→ **TASK INSTRUCTIONS**
Skipping all pictures, print exactly the lines below from the one with "Google Play Store (47, 1805)" through the final line.

****************************************

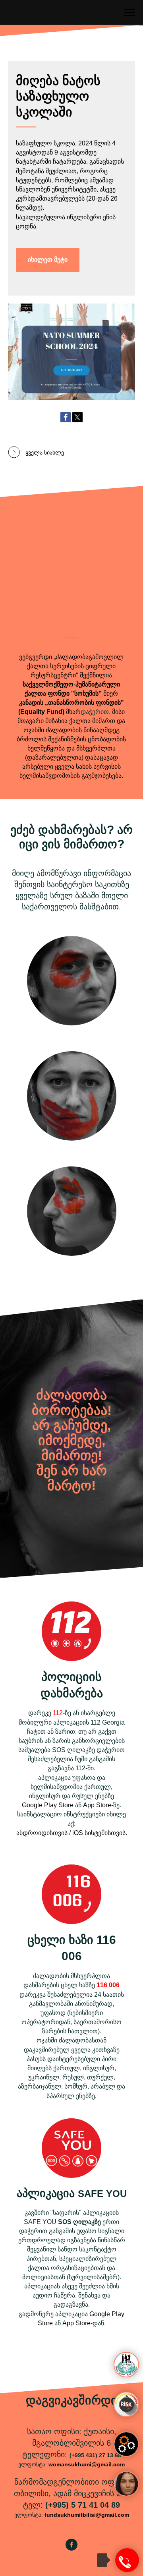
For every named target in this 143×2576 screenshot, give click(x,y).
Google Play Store (47, 1805)
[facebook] (71, 2548)
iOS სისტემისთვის (99, 1833)
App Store (97, 1805)
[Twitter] (77, 417)
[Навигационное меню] (129, 13)
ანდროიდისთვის (42, 1833)
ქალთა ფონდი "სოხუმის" (63, 693)
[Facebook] (65, 417)
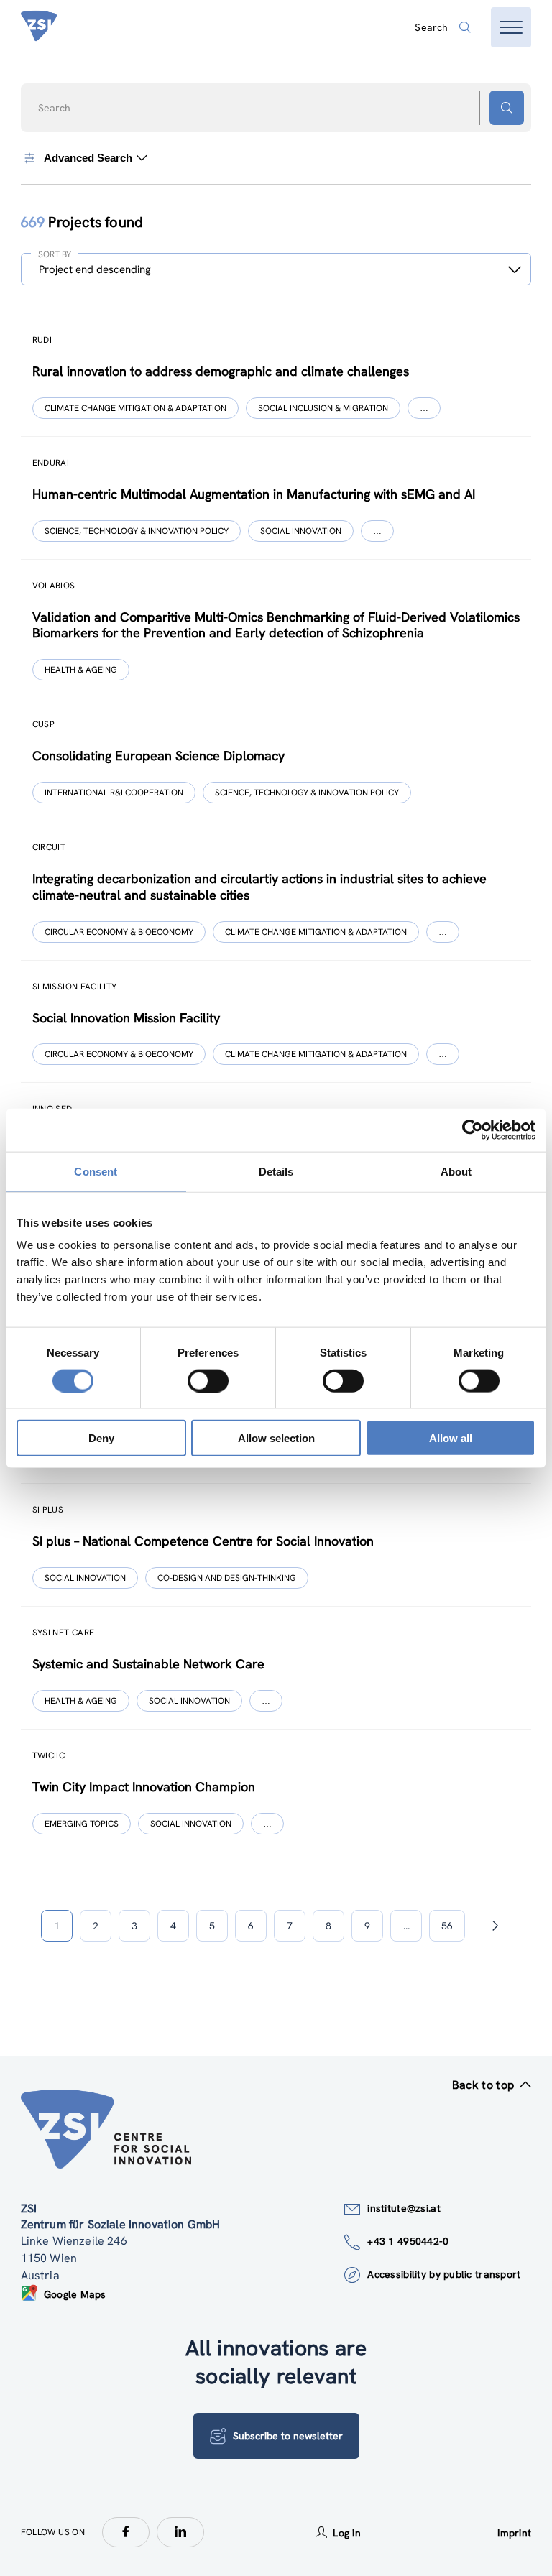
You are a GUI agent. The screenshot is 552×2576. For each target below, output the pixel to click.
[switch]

****************************************

→ **EXERCISE RESULT**
Google Play Store (47, 1805)
[facebook] (71, 2548)
iOS სისტემისთვის (99, 1833)
App Store (97, 1805)
[Twitter] (77, 417)
[Навигационное меню] (129, 13)
ანდროიდისთვის (42, 1833)
ქალთა ფონდი "სოხუმის" (63, 693)
[Facebook] (65, 417)
You are a GUI agent. The screenshot is 552×2576. For each target below, output the pixel to click.
[switch]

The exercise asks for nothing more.